First, some disclosure.

You might logically expect that, as marketing professionals, we’re biased. You may safely assume we believe crowdsourcing is bad for designers because it drives down prices and undermines the value of training and experience. However, we can safely assume you don’t particularly care about what’s good for the design profession.

You want what’s good for your business. We’re here to make the case it’s in your own best interest to work with one good designer or design firm. Crowdsourcing the identity of your business is a bad idea for very practical reasons.

First, here’s how crowdsourced design works.

You write a description of what you think you want. You pay a fee to an online platform such as 99designs. They in turn hold a contest in which lots and lots of designers submit logos. You pick your favorite from among dozens or hundreds of submissions. One designer gets your money (minus a cut for the online platform) and the rest get nothing. One winner and 98 losers.

Who cares? Isn’t that a bargain?

You might think that it’s better to have hundreds of options to pick from instead of a smaller number from one designer or firm. The difference is that one professional can take the time to understand your business and your market. They can sit down with you and discuss aspects of your branding and logo you might not have even considered. They can pursue multiple creative directions and execute a sensible range of thoughtful approaches — any one of which might be refined to a finished product.

Crowdsourced designers know the odds are against them. There’s no opportunity for dialogue. There’s no incentive to really dig in and spend hours coming up with original ideas. There is, however, tremendous incentive to plagiarize or slightly modify the work of others. It is a widespread problem in the industry, and the platforms are inclined to look the other way. (Some have a “three strikes and you’re out” rule.) When so removed from the client, even well-meaning designers are apt to deliver a product that’s all look, no concept. They’re likely to design lots of “low-hanging fruit” — choices in just the most obvious veins. Crowdsourcing clients often end up with a logo that is at best unoriginal or at worst a potentially costly trademark infringement.

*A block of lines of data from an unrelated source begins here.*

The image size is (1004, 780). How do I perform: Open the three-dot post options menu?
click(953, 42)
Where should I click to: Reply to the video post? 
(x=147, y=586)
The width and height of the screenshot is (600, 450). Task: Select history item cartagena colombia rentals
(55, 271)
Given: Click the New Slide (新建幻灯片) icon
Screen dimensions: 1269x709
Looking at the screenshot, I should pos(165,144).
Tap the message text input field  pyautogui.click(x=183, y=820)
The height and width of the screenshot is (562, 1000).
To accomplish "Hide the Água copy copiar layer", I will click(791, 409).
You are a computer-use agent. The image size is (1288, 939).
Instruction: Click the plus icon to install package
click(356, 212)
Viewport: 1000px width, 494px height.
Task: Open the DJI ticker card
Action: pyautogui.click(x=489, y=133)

Also, bear in mind that most designers worth their salt absolutely abhor the idea of doing quality work for a lottery’s chance of getting paid anything at all. Recent grads, hacks and copycats, on the other hand, are more willing to try their luck with one-off submissions. You do get what you pay for.

A great logo comes from a great process. Sometimes, a good designer can nail it on the first try. But more often than not, it’s an iterative procedure. A really good designer will also be able to articulate the thinking behind each design, synthesize input from multiple constituents, identify the pros and cons of each direction and eventually help build consensus. The process might begin with simple black and white renderings, then expand into color exploration when the mark is right. The final result is a product of true collaboration between clients who know their business and designers who know theirs.

Not convinced?

Here’s a telling example. Famed marketing author and Apple evangelist Guy Kawasaki decided to use crowdsourcing to design the cover of his book Enchantment: The Art of Changing Hearts, Minds, and Actions. He paid $1,000. He got 760 concepts. (Can you even imagine having to sort through 760?). This was his top pick, and even then, he knew it just wouldn’t do. So he hired one professional designer to do better. He ended up with this. The difference isn’t just visible — it’s visceral.

A logo is not a brand, but it’s an important and highly visible component of your brand. It should convey meaning, it should adapt to a variety of scales and applications, it should distinguish you among competitors and possess style that transcends passing trends.

It’s hard to accomplish all that in a beauty contest.

Crowds work well when there is one correct answer. They can be good judges of which product is the surest winner. They can even develop an encyclopedia. But when it comes to developing a brand, don’t ask the crowd for 99 designs. You might as well hire 99 schoolchildren to write your tagline.